▶ _PAGE_
-- start --
GuideStar Research
Contact Us FREE Research Tools Quotes & Proposals
Research Papers
White Papers
Survey Items
Qualitative Research
Request a
Survey Quote
Tests for Differences
Rarely are two or more percentages or averages in your data exactly the same.  Even when, in reality, there are no meaningful differences between groups or no real changes over time, there will be fluctuations in the data that arise solely from sampling or measurement error.  Consider flipping a coin.  Even though tossing either a  "heads" or a "tails" each has a probability of 0.5 (a 50-50 chance), you will not often get exactly five of each with ten tosses of the coin.  The same is true of taking any measurement from samples drawn from the population - even when there are no real  differences, the data you collect across a series of samples (two subgroups or two points in time can represent two samples) will rarely match perfectly across the samples.  One will usually seem "more" and the other "less."  Sometimes, by chance alone, some will be a lot more, and others a lot less.

As a result, it is often necessary to apply some statistical criterion (or criteria) to decide which differences are large enough that we will not simply attribute them to normal (random) fluctuations in the data.  In essence, we use a statistical test to help us decide how much of a difference is likely to be a real difference.

Which statistical tests we use is dependent on the nature of the data that we collect.  Generally, such tests weigh differences between groups (or between two or more time periods) against the variability that is seen in the data within each of the groups (or within each time point).  When differences between groups or over time grow larger than would be expected given the variability observed within groups or within individual time points, then they become less likely to be due to chance alone.  By convention, when the differences observed are likely to be seen less often than once in twenty times by chance alone (a probability of less than 0.5; expressed as " p  < .05"), then we will accept them as statistically significant.  If we make many comparisons, we will also consider the pattern of findings, so that occasional differences that arise within the context of many comparisons are evaluated within the context of the findings as a whole.  Ideally, individual significant differences will form a pattern that increases our confidence that they are meaningful.

The specific tests that are applied for any given comparison will vary depending on the nature of the data that are being analyzed.  Unless you have a solid background in measurement and statistics, it is likely that you will need the assistance of a professional analyst to conduct such tests and to interpret their findings.  At GuideStar Research, evaluating the significance of group differences and changes that occur over time is a routine part of our strategic consulting and reporting services.
-- end --
▶ _PROVIDED INFORMATION_
-- start --
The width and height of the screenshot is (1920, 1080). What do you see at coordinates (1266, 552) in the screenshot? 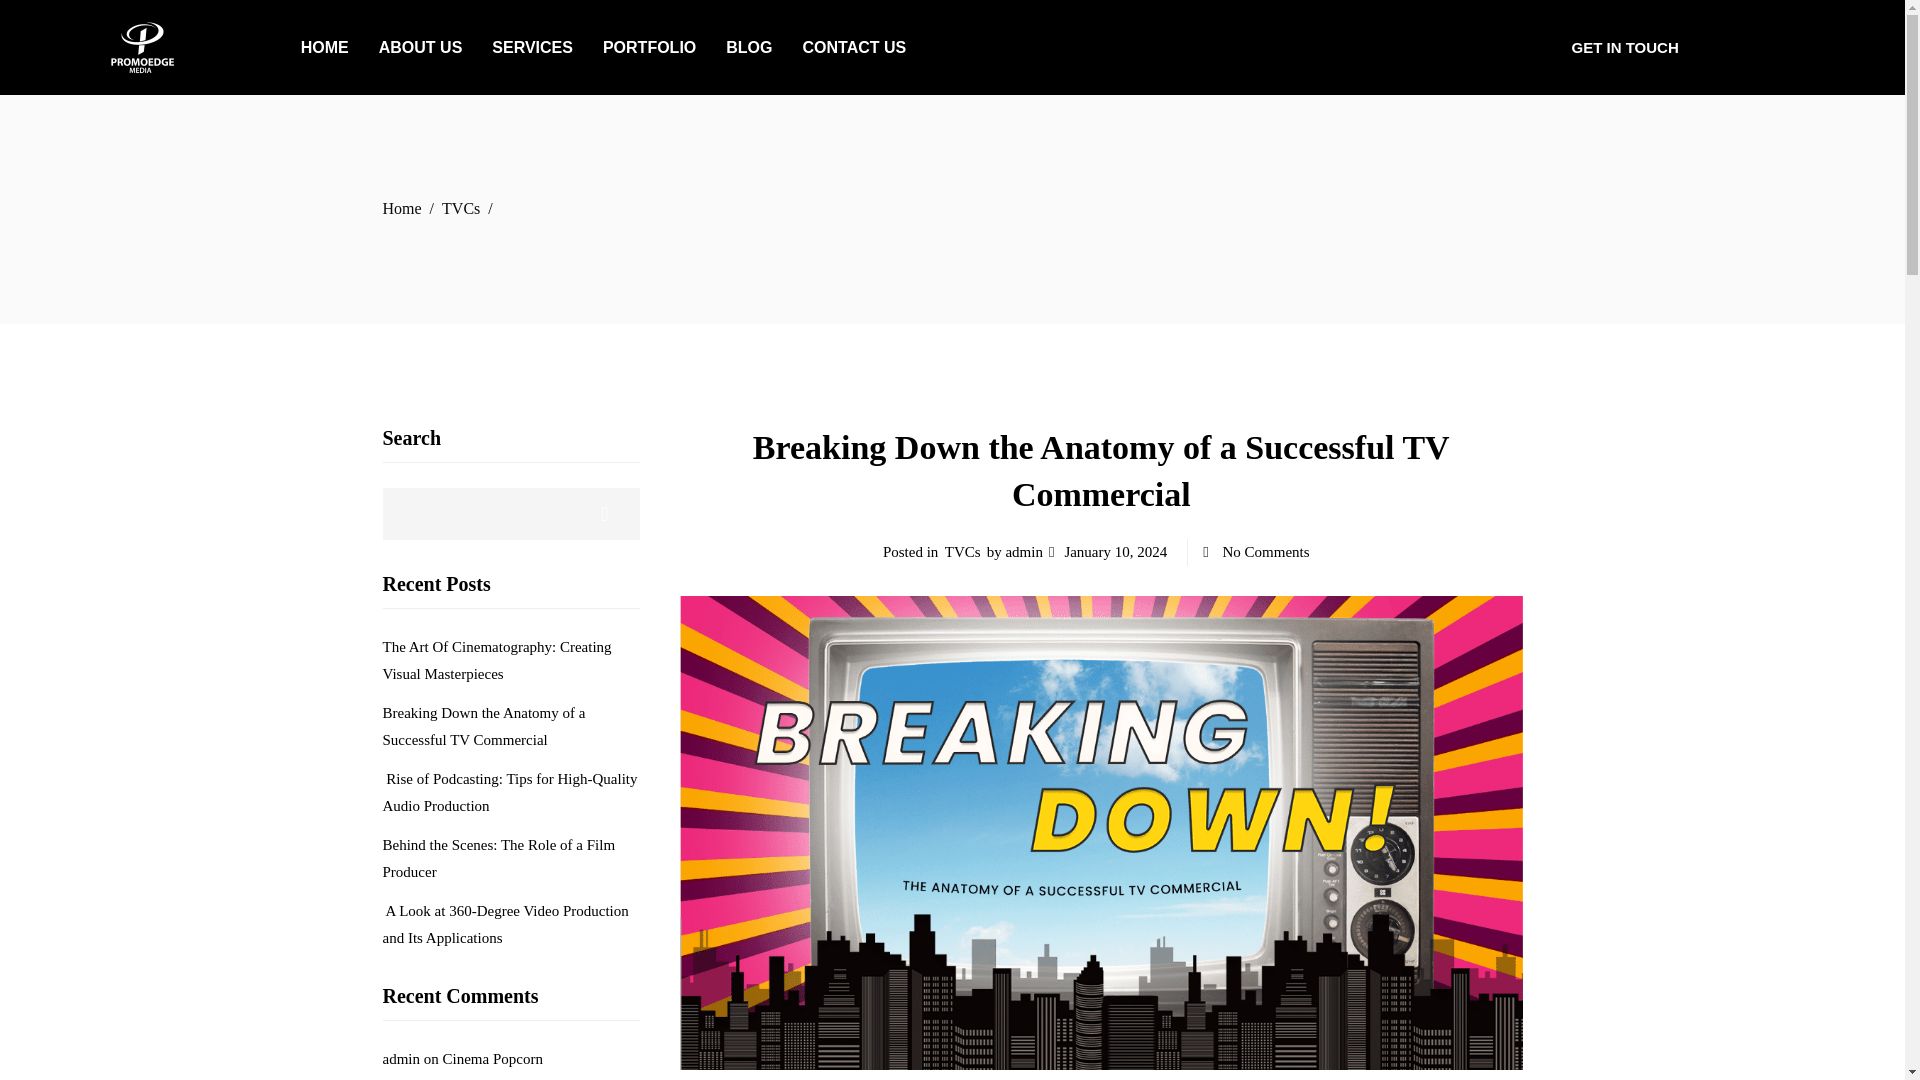
I see `No Comments` at bounding box center [1266, 552].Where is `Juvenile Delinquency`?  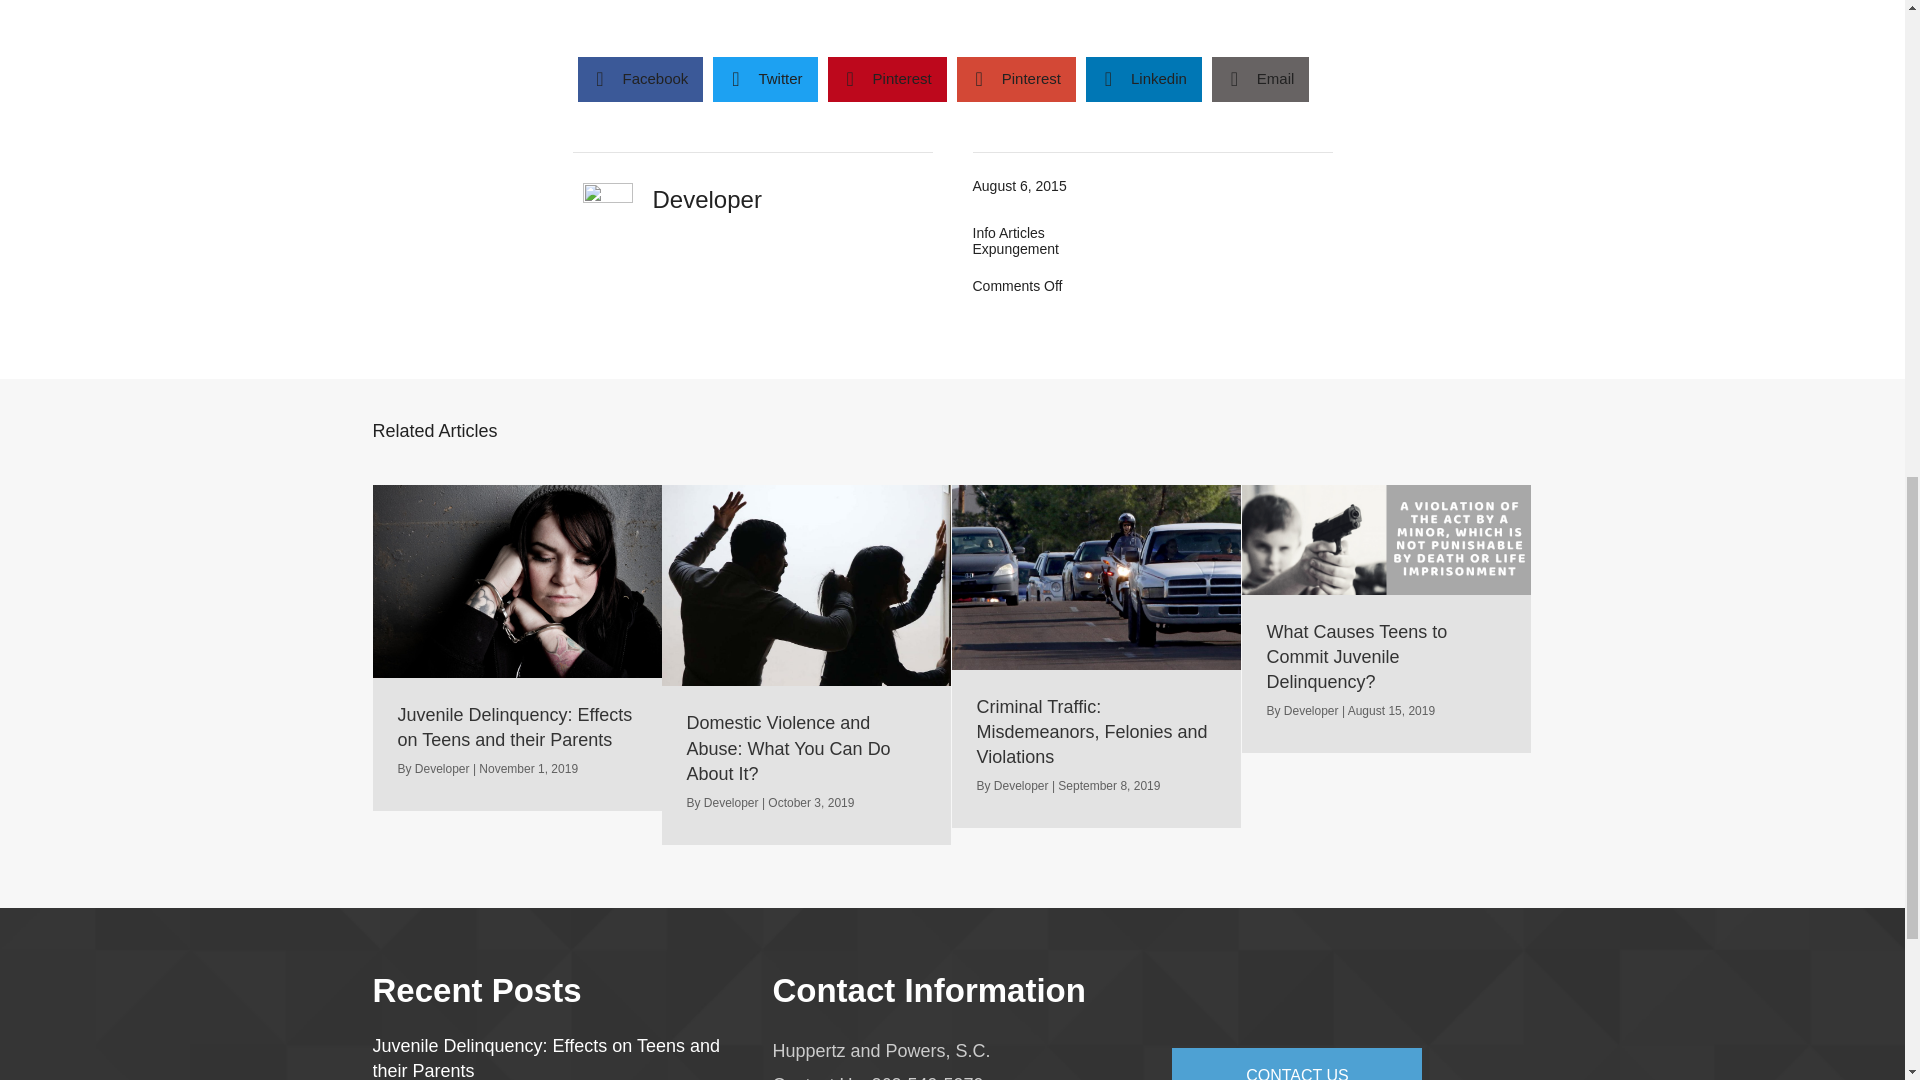 Juvenile Delinquency is located at coordinates (1387, 540).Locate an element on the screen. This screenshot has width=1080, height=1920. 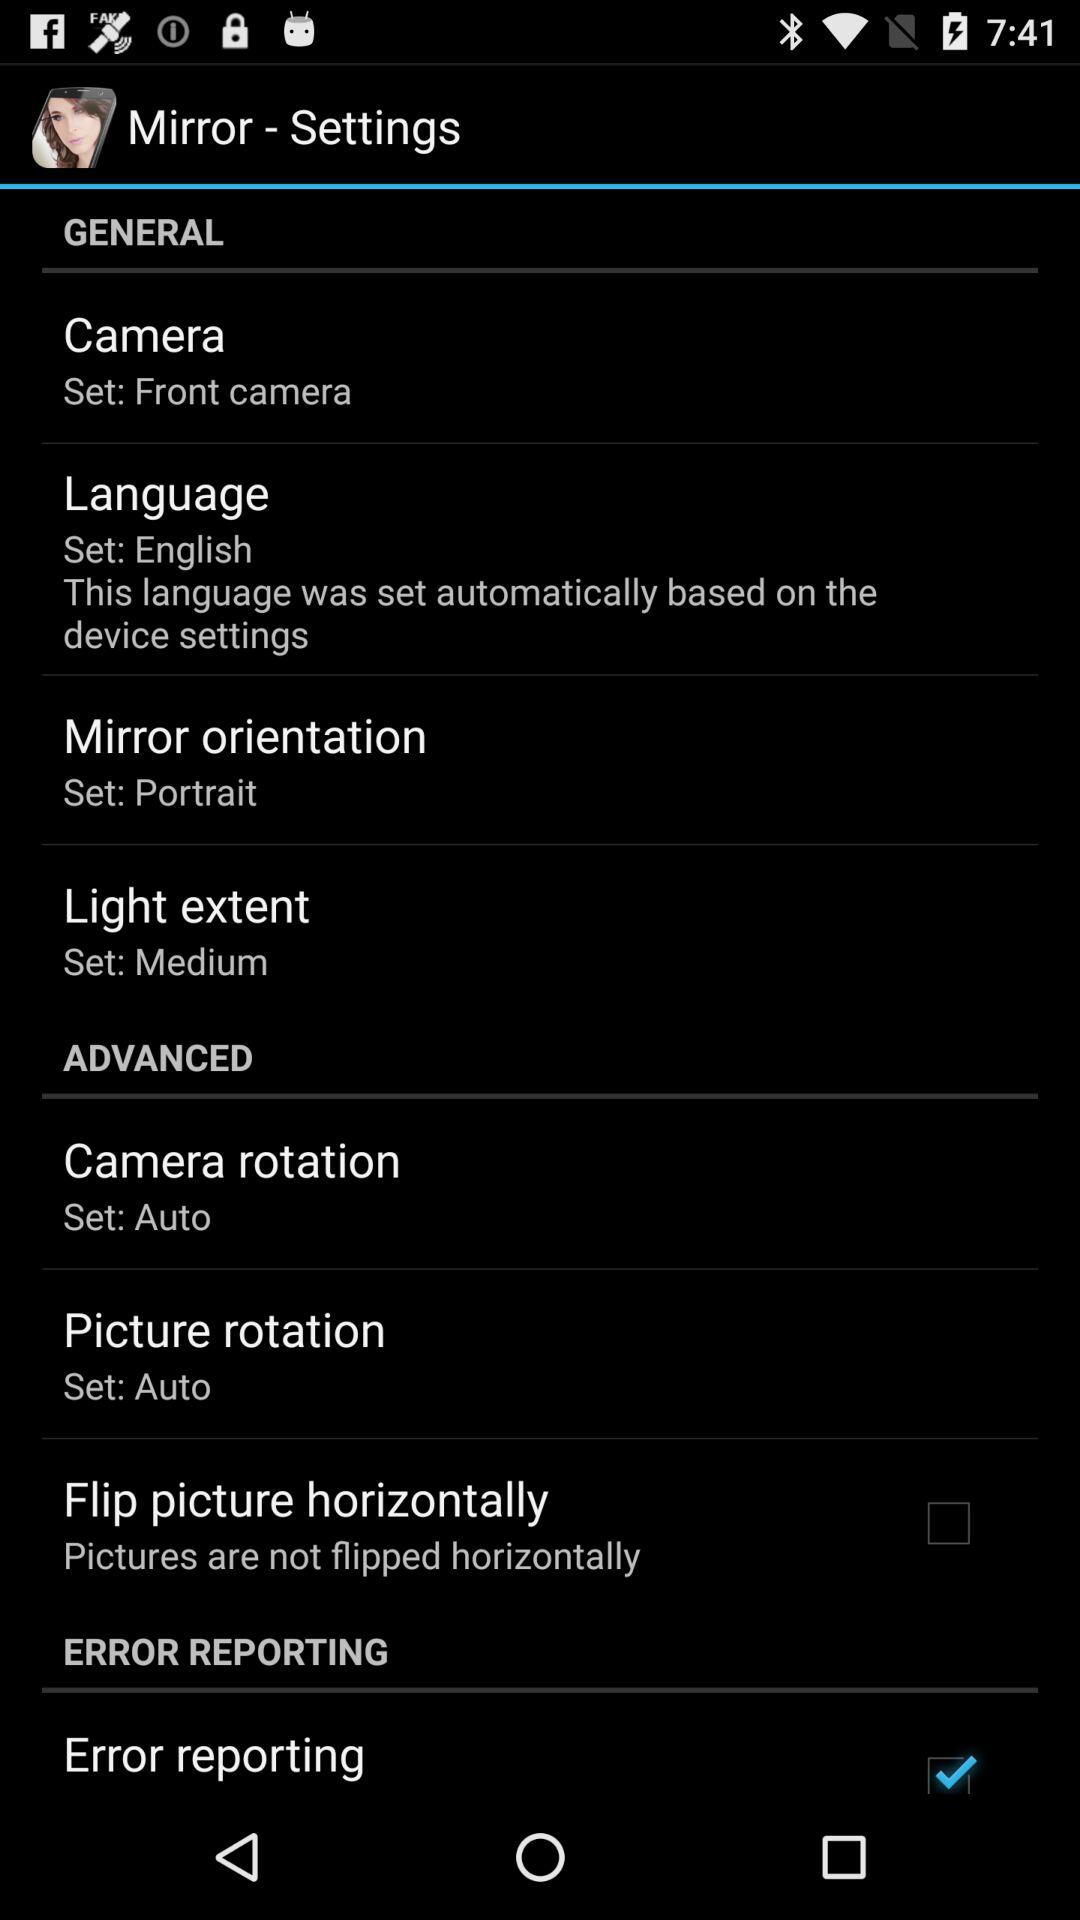
select item above set: medium is located at coordinates (186, 904).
-- end --
▶ _PROMPT 1_
In the page on tests for differences, what probability does each outcome of a coin toss have?
▶ _PROMPT 2_
Decide whether each statement agrees with the page on tests for differences, answering yes or no and quoting the deciding words: (a) Statistical tests weigh differences between groups against the variability within each group. (b) Ten tosses of a coin usually give exactly five heads and five tails. (c) GuideStar Research routinely evaluates the significance of group differences as part of its consulting and reporting services.
▶ _PROMPT 3_
Extract the passage of the page on tests for differences starting with "As a result, it" and going on through "a real difference.".
The listing has no connection to the page on tests for differences.

▶ _TASK RESPONSE 1_
0.5 (a 50-50 chance).

▶ _TASK RESPONSE 2_
(a) Yes: "such tests weigh differences between groups (or between two or more time periods) against the variability that is seen in the data within each of the groups (or within each time point)"
(b) No: "you will not often get exactly five of each with ten tosses of the coin"
(c) Yes: "evaluating the significance of group differences and changes that occur over time is a routine part of our strategic consulting and reporting services"

▶ _TASK RESPONSE 3_
As a result, it is often necessary to apply some statistical criterion (or criteria) to decide which differences are large enough that we will not simply attribute them to normal (random) fluctuations in the data.  In essence, we use a statistical test to help us decide how much of a difference is likely to be a real difference.